For the last two seasons yield was maintained at 7t/ha with well ripened Pinot Noir grapes. Andre now believes that vines will adjust to mid row irrigation, by developing a root framework to the middle of the row, with a zone of high feeder root density under the drippers. Figure 2 shows roots growing to the row centre and the growth of fine vine feeder roots around and below the mid row dripper tube.
This was Andre’s second “light bulb“ moment. He thought why not grow a source of nitrogen in the mid row, and as well produce some much-needed organic matter. Clover seeds were hand spread in a 80 cm wide band over the mid row dripper line in 2016 and lightly “spiked” and rolled in.
Perennial clover types were chosen over annuals saving yearly establishing and soil disturbance. Figure 3 shows a sward of red clover. Red, white, crimson, and subterranean clovers and lucerne are now being evaluated. The legume growth is prolific, occurring in warmer summer months with adequate water supply.
Irrigated legumes in pastures in the South Island of New Zealand will produce up to around 3,000 kg/.ha of dry matter and fix around 100 kg N/ha. For a strip of vigorous legumes occupying 40 percent of the vineyard area we might expect 1,200 kg/ha of dry matter and 40 kg N/ha. Prior to converting to organics, Andre found that 10kg/ha/year of N gave adequate canopy growth and YAN values of up to 300 mg/L.
The mid row legume sward has also produced substantial amounts of organic matter. Measurements were made in spring 2018 at 5-15 cm soil depth to compare soil organic matter under an eight-year-old lucerne clover sward with an adjacent mid row without sward using conventional undervine irrigation. Results showed a very significant improvement under the mid row sward, with 6.2 percent organic matter plus 1.2 percent roots and litter yet to be broken down, compared to 4.4 percent organic matter plus 0.1 percent waiting to break down with bare mid row.
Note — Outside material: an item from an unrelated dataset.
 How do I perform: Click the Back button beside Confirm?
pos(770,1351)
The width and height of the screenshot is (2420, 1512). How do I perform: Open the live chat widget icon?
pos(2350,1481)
Installing the Amisfield System
Andre has the assistance of retired farmer Bert Sim with exceptional metal working skills in the project.
Bert has developed a simple device to allow mid row irrigation to be installed. The “cleaver” roller is a simple towed implement, made from a metal drum (filled with concrete) which can be pulled (and lifted by a tractor. A similar implement called the “spiker” was developed for use pre- and post- legume seeding.
The Amisfield Organic System represents a new concept of organic viticulture, suited to drip irrigated vineyards especially with light textured soils, in regions with dry growing seasons.
There are two principal benefits of the approach. The first is that under vine weed control is facilitated by reducing weed amount and growth, due to competition from the established vine root system. Now at Amisfield only three passes of the undervine weeder are required per year compared to the previous six using under vine irrigation.
The second benefit is that rather than some irrigation water being wasted by transpiration of weeds, it is now used to “grow” nitrogen supply to the vines, using solar energy and the rhizobia bacteria of the legumes. The resulting summer growing sward is easy to manage by mowing, and there is valuable organic matter addition to the soil from the legume sward clippings.